§ Problem to work on:
From the entries below, transcribe exactly the lines between the line holding "tel: +48 22 55 20 000 (903, 994)" and the line holding "Pokaż tylko te", inclusive; skip all other lines.

(Items from a data source)
============

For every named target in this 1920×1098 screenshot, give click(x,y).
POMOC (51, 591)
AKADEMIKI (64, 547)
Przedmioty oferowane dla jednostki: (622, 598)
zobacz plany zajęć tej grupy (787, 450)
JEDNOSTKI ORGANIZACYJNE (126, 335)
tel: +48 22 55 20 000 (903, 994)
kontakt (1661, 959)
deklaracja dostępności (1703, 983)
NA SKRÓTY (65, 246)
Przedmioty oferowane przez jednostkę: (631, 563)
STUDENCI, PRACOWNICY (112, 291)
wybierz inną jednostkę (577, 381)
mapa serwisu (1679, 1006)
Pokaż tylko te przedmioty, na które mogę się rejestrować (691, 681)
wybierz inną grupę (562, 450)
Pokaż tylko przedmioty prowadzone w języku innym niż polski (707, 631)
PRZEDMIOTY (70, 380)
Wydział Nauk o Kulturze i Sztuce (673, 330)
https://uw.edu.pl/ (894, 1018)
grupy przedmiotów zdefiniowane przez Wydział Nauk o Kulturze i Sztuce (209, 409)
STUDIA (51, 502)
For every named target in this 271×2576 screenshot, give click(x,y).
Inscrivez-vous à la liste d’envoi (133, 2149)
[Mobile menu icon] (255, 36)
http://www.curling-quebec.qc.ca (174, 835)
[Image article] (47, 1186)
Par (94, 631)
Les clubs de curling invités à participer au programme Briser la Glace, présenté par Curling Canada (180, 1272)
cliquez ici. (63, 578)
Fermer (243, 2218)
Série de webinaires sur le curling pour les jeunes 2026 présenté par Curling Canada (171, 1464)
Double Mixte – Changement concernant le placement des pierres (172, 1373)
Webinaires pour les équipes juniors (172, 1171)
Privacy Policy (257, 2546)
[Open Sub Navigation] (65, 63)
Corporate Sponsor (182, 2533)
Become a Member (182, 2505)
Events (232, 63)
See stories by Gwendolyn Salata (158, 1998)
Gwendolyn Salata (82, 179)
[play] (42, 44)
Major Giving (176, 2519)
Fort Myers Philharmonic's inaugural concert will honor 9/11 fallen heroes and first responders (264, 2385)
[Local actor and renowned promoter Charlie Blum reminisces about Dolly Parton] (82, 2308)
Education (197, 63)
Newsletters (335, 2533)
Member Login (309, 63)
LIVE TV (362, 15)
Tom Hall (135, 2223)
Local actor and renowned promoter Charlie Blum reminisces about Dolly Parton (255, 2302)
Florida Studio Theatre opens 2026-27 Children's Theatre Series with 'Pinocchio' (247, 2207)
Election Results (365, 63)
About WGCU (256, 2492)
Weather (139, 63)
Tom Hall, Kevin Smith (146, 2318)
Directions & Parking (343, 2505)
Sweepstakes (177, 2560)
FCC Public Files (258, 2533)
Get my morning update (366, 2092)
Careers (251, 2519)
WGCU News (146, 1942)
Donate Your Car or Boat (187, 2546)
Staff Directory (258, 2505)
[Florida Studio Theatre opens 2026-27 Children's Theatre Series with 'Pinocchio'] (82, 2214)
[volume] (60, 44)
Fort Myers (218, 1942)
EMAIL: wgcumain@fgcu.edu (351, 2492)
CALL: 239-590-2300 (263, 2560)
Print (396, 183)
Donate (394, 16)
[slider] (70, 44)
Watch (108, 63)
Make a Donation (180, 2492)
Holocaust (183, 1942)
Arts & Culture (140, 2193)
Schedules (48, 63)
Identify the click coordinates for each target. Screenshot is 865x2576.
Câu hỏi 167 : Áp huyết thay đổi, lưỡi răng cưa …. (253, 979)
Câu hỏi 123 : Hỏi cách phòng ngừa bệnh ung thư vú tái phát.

============

§ Answer box:
tel: +48 22 55 20 000 (903, 994)
kontakt (1661, 959)
deklaracja dostępności (1703, 983)
NA SKRÓTY (65, 246)
Przedmioty oferowane przez jednostkę: (631, 563)
STUDENCI, PRACOWNICY (112, 291)
wybierz inną jednostkę (577, 381)
mapa serwisu (1679, 1006)
Pokaż tylko te przedmioty, na które mogę się rejestrować (691, 681)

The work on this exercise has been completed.